**What is required:**
Please convert the entries below, from the line containing "You are a computer-use agent. Image resolution: width=903" through the last line, inclusive, into a JSON list of strings with one string per line. Omit blank lines and the pictures.

[Click-target entries]
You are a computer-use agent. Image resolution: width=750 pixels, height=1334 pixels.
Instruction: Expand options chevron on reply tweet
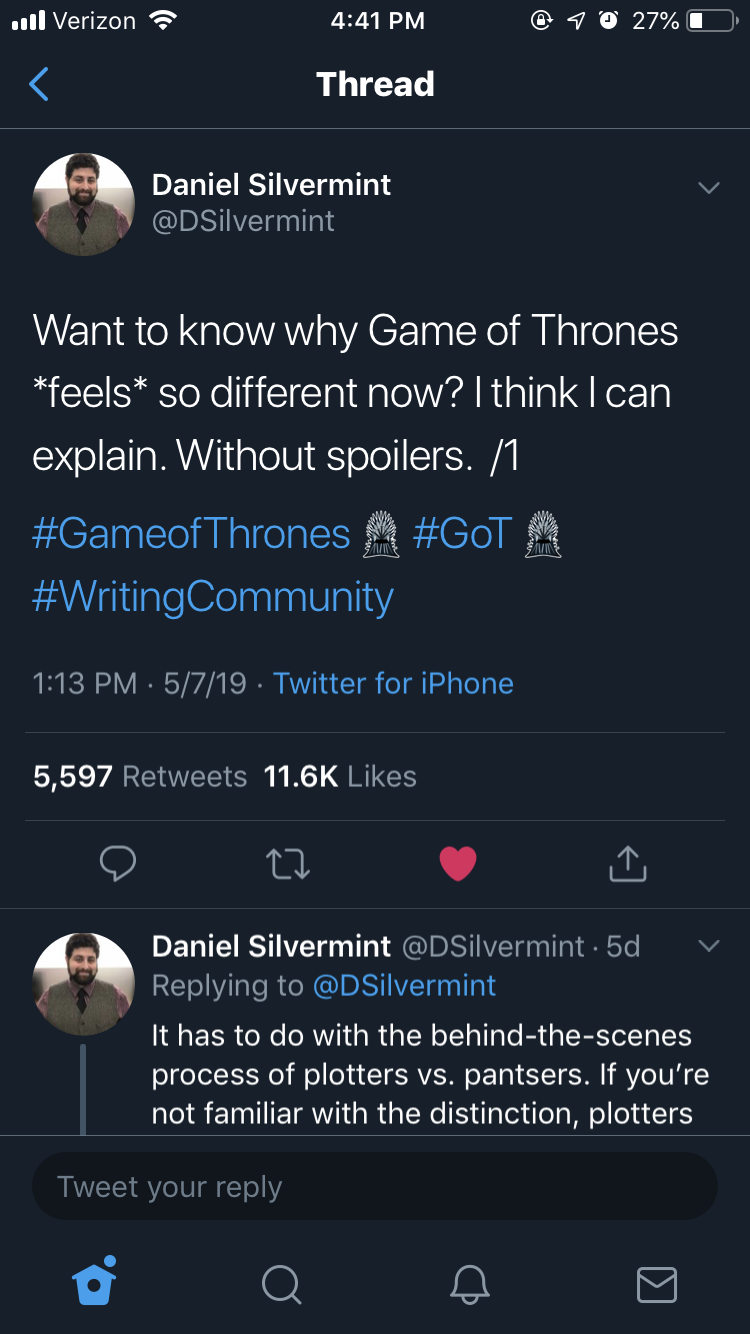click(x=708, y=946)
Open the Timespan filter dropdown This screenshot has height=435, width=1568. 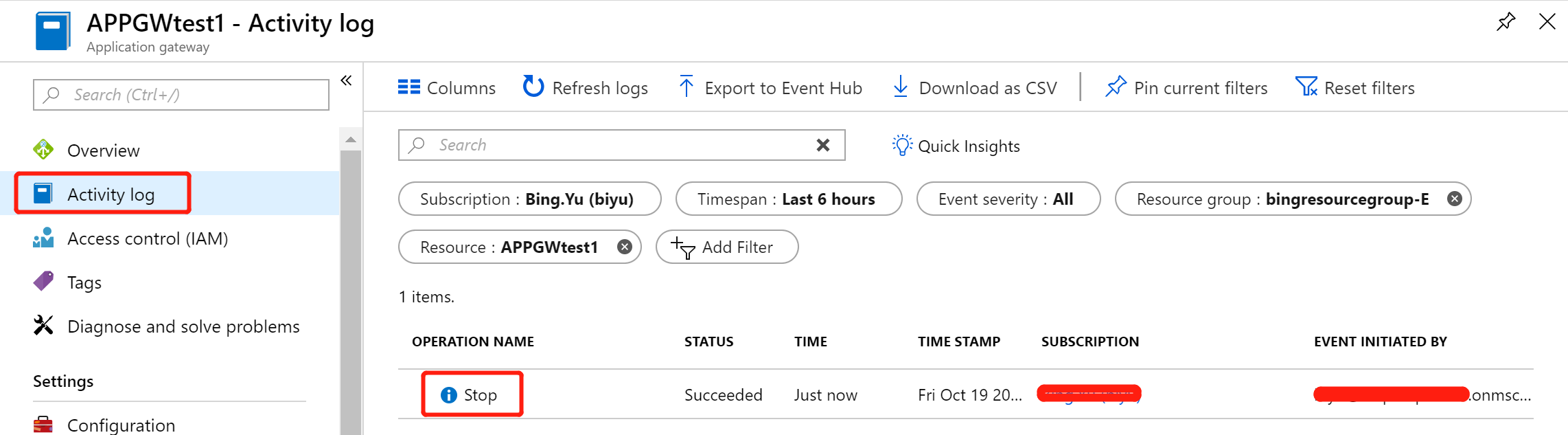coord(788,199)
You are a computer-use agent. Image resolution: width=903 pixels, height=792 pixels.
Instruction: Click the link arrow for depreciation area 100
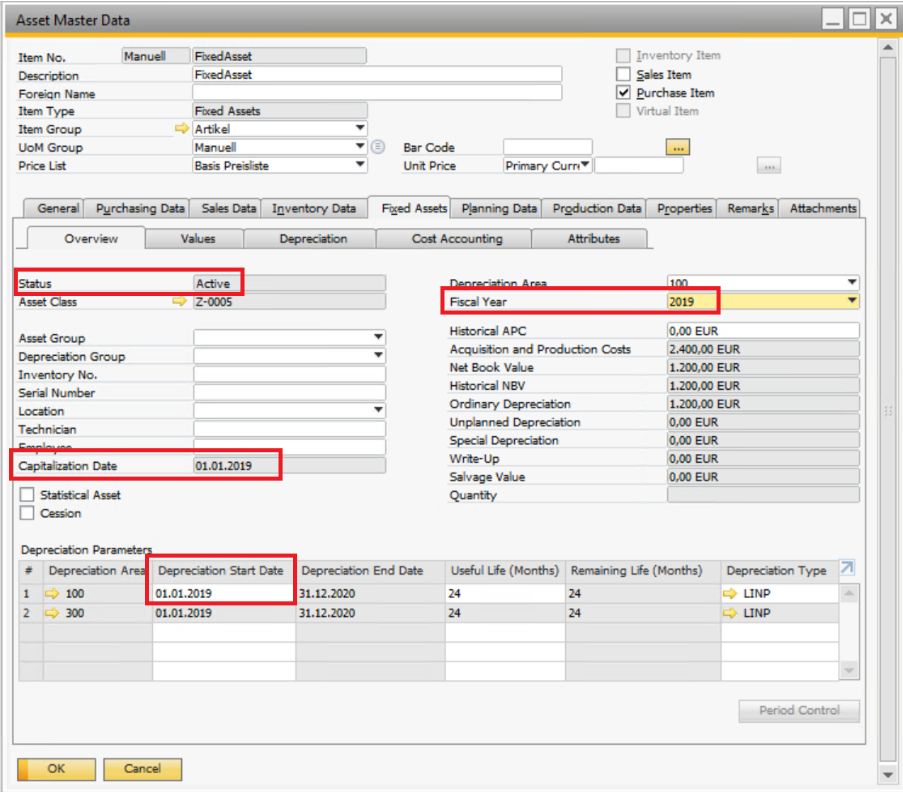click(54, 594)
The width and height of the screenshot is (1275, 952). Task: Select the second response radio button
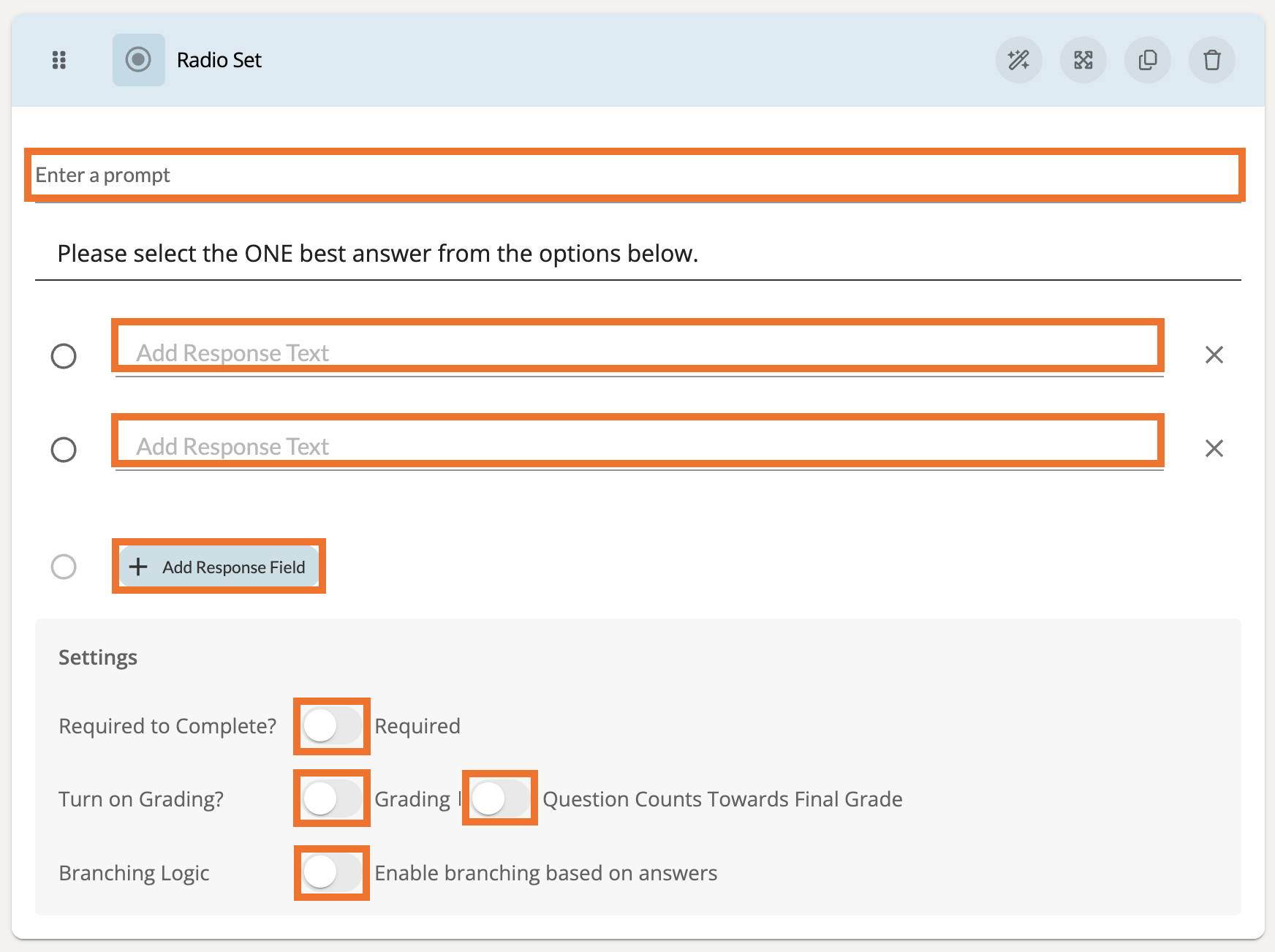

**Result of this task:**
[
  "You are a computer-use agent. Image resolution: width=903 pixels, height=792 pixels.",
  "Instruction: Click the link arrow for depreciation area 100",
  "click(54, 594)",
  "The width and height of the screenshot is (1275, 952). Task: Select the second response radio button"
]